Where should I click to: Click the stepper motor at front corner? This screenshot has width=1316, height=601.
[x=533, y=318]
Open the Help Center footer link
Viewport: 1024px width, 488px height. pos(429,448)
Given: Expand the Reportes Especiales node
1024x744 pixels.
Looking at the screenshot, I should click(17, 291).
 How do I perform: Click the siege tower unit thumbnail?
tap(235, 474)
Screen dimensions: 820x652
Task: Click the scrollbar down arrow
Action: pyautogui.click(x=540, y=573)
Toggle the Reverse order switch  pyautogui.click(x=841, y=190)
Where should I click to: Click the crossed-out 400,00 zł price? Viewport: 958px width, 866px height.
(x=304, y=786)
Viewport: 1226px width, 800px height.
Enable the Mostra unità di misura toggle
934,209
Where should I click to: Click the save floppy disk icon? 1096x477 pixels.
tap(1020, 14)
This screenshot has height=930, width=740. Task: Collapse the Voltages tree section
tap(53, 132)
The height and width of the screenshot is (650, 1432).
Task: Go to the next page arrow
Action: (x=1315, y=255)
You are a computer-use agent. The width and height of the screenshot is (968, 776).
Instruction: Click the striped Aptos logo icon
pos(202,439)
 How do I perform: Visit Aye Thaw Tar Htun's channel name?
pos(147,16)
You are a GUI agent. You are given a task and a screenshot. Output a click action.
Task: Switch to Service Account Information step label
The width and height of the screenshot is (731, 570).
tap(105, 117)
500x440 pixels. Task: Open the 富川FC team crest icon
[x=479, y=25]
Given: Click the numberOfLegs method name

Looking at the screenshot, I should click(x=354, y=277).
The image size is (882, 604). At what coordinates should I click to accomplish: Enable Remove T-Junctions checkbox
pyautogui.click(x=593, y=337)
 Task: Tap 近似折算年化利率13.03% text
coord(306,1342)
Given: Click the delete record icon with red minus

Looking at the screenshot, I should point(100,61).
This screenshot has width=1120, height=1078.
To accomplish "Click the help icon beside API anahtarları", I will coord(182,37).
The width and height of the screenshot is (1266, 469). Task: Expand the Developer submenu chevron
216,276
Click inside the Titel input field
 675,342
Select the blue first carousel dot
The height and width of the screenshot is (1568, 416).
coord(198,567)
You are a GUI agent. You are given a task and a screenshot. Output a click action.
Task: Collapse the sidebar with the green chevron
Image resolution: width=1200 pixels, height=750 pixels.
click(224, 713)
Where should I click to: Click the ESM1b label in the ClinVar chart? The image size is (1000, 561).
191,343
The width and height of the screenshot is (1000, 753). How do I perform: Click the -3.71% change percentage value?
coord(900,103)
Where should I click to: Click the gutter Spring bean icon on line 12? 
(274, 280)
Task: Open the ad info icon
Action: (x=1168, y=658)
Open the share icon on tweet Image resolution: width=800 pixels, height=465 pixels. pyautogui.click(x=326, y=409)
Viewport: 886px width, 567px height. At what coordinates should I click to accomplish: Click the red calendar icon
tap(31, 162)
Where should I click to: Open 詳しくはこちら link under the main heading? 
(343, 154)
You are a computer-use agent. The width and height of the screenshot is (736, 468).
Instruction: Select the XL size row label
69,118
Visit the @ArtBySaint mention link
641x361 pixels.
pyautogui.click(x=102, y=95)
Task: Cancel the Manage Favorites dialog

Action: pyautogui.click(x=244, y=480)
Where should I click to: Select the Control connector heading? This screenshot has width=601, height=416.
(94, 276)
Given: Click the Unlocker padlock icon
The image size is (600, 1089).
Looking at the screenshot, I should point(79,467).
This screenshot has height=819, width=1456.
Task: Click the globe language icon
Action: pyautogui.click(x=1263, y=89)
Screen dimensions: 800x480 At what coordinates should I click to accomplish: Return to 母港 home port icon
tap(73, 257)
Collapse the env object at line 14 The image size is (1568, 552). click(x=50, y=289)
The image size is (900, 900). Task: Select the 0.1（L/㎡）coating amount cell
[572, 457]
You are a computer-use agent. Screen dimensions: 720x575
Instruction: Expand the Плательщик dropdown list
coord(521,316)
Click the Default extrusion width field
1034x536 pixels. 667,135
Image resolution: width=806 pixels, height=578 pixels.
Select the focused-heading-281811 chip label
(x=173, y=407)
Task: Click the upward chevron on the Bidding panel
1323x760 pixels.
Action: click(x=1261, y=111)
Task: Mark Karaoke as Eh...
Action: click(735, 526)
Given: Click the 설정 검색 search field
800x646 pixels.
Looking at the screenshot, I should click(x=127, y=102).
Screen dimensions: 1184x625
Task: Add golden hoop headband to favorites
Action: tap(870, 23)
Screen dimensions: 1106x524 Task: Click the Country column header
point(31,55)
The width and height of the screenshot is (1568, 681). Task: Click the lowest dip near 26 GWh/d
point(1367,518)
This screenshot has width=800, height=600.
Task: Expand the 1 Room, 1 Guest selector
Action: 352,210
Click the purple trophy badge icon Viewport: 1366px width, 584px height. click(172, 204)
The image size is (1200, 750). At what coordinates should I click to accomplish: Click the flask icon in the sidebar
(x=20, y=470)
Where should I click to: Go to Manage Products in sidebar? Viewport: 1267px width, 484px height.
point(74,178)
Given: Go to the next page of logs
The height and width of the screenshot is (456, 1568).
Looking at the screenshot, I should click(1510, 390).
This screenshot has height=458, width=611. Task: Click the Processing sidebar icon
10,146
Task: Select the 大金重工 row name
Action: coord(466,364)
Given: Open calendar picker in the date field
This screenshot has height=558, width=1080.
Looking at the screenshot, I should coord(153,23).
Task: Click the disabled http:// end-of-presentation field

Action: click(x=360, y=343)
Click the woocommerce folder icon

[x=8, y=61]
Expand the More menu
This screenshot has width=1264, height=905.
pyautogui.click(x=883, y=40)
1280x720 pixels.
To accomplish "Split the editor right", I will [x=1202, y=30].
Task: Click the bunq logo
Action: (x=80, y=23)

^^^^^^^^

## Task to complete
Each line from the one containing "Where should I click to: Go" through the final line of the listing above should be returned exactly; return nothing else.

## Result
Where should I click to: Go to Manage Products in sidebar? Viewport: 1267px width, 484px height.
point(74,178)
Given: Go to the next page of logs
The height and width of the screenshot is (456, 1568).
Looking at the screenshot, I should click(1510, 390).
This screenshot has height=458, width=611. Task: Click the Processing sidebar icon
10,146
Task: Select the 大金重工 row name
Action: coord(466,364)
Given: Open calendar picker in the date field
This screenshot has height=558, width=1080.
Looking at the screenshot, I should coord(153,23).
Task: Click the disabled http:// end-of-presentation field

Action: click(x=360, y=343)
Click the woocommerce folder icon

[x=8, y=61]
Expand the More menu
This screenshot has width=1264, height=905.
pyautogui.click(x=883, y=40)
1280x720 pixels.
To accomplish "Split the editor right", I will [x=1202, y=30].
Task: Click the bunq logo
Action: (x=80, y=23)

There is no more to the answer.